» **Passage**:
((
The layout of the To-o-nippo- is clear and consistent. The paper is usually 24 to 28 pages for the daily morning edition and eight for the evening. The front page includes a mix of significant international stories, national news and important local stories. Although the specific layout and number of pages may vary, in general, the first several inner pages (pages 2–6) are given over to comprehensive news of national political, economic and business news, followed by an opinion page, an international news page, which is usually followed by a two page lifestyle spread. Sports follows for three to four pages, after which comes four to six pages of local news, with several full pages of advertising interspersed along with radio and television programming. The examples of content that are the focus of this case study are found in the following examples of series columns, essentially long-running columns that are carried on a regular basis in the same place within the newspaper each time. While there are numerous and seemingly daily articles that take up similar content, the premise is that these articles are offered as newsworthy content, rather than being related to non-news-related objectives which are framed by education or revitalization as in the columns. Although categorized by combinations of functions including informational, educational, supportive of local businesses and related to local economic revitalization, what is common to the columns introduced below is that they constitute a notable component of what are otherwise news sections of the To-o-nippo- newspaper.
The Column Categories and Column Contents
Below are the columns categorized by combinative function, with a description and a sample column. A post April re-formatting of the To-o-nippo- newspaper yielded a change in some of the columns and the discontinuation of some columns with new substitutions established. All content based on the original in the To-o-nippo- (e.g. column titles and specific column themes) was translated into English by the author; full descriptive data for the columns are provided below in Table 2.
Informational and Local Revitalization
Column Title: Prefectural City Diary
A series column which provides an example of an informational role combined with local revitalization, as the primary objective of the column is the dissemination of information about the policies and activities undertaken by local government and various local organizations that contribute to local revitalization. Column sample: 'Hirosaki City Mid-Dotemachi Street Environmental Reform – Taking a Soft Approch' (Contributor: Director, Renaisse Avenue Shopping Area Managing Director; 18 February 2010, column #146).
Summary: This category constitutes a purely news-oriented column that reports on various administrative activities related to revitalization.
))
» **Given instruction 1**:
From the passage above on the To-o-nippo- newspaper, list the functions used in combination to categorize its series columns.
» **Given instruction 2**:
Pick up the passage on the To-o-nippo- newspaper columns right after its last sentence and keep writing.

» **Data provided**:
((
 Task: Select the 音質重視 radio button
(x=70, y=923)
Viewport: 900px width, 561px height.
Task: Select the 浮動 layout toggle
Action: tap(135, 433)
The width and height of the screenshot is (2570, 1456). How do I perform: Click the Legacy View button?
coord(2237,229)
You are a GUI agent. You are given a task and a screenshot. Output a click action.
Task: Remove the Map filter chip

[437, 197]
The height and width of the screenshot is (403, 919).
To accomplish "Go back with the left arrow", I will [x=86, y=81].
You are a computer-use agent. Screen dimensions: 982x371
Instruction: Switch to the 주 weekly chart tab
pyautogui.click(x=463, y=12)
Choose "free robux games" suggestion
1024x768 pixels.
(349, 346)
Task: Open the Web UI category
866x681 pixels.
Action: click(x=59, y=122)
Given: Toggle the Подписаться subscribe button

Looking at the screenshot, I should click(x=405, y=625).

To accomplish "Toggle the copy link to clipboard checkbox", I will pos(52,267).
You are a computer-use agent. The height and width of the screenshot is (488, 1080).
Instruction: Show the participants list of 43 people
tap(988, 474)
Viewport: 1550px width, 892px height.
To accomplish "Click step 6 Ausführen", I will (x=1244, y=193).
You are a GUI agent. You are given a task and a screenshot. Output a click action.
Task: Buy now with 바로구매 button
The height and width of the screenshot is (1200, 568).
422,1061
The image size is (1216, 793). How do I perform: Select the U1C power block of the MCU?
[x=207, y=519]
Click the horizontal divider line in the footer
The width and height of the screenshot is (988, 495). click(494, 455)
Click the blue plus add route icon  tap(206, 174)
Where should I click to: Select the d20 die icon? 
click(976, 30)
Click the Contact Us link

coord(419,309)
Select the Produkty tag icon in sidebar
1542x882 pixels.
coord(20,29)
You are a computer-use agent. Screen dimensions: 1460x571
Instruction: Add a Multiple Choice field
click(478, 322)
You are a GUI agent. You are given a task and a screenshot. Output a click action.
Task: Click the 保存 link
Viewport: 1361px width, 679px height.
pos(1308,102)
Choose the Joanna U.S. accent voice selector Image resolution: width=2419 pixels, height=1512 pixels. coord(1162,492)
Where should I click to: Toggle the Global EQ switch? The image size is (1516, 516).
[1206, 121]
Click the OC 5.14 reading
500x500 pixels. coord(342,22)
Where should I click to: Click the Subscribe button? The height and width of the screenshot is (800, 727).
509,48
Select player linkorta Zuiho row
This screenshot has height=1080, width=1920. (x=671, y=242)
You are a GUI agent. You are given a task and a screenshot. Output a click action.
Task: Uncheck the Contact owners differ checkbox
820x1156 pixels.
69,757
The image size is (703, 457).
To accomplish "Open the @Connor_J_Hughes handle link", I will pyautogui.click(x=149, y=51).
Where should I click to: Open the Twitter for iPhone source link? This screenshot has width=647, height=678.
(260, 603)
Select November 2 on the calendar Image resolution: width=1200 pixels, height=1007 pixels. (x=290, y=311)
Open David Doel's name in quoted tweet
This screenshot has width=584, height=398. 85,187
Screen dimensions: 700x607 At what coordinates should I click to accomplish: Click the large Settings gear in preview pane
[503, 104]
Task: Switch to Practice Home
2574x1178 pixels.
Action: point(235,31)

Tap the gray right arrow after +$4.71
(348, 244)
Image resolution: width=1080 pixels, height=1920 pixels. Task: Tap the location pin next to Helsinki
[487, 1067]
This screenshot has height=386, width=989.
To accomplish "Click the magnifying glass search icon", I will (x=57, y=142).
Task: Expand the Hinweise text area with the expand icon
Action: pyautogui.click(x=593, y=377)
))
» **Written reply 1**:
- Informational
- Educational
- Supportive of local businesses
- Related to local economic revitalization

» **Written reply 2**:
Informational - Educational and Local Revitalization
Column Title: Mr. Miura's 'Don't Lose, Aomori Enterprises'
A series column in which a business consultant expounds on the characteristics of successful business enterprises throughout Japan. Column samples: 'Conquering Inventions takes Both Hands – the soul of manufacturing' (16 October 2009); Withdrawing from a Losing Endeavor – the most difficult decision' (19 February 2010, column #97). With the April reformatting, this column was retitled Mr. Miura's Aomori Management Instructional Cram School.
Column Title: Aomori Economy Seminar
A series column in which readers are invited to submit questions which are then answered in detail. Column samples: 'Prefectural Residents and Asset Use – 70% avoid risky products' (12 July 2009); 'What is CSR Activity – the social responsibility of corporations' (18 October 2009); 'The Reality of Prefectural Food Producers – decreases in aquacultural production' (1 November 2009); 'The Economic Benefits of Attracting Businesses – major contributions to employment and production' (14 February 2010, column #90). Common to the columns are graphs and tables.
Column Title: The Big Debate – Reforming Agriculture
A series column that ran for one month (30 October 2009 to 28 November 2009) that featured prominent academics, business leaders, politicians, and community organization leaders speaking on the theme of reforming local agriculture (front page, one-quarter page).
Column Title: Step Up Aomori Tourism
A series column begun with the reformatting of the paper, the aim of which is to educate prefectural residents about their own prefecture and its tourism potential in preparation for the completion of the Shinkansen High Speed train connecting Aomori with Tokyo that was completed in December of 2010 (the year of the research). At one-quarter of page 4, the Step Up Aomori Tourism column is one of the largest columns. Column samples: 'For Aomori, here is the Point: Most popular tourist goods' (13 June 2010, column #11), 'Telling a Story: Aomori's Food Culture' (27 June 2010, column #13)
Column Title: On the Frontlines of Aomori Fisheries
A series column begun with the reformatting of the paper, the aim of which is to educate residents about the prefectural fishing industry, and includes data-based information, new developments in the industry and the business side of the fishing industry. Column sample : 'PR a Big Hit: Dried Marine Products' (2 April 2010, column #1), 'Eco Fish Boxes: Water Resistant' (7 May 2010, column #6).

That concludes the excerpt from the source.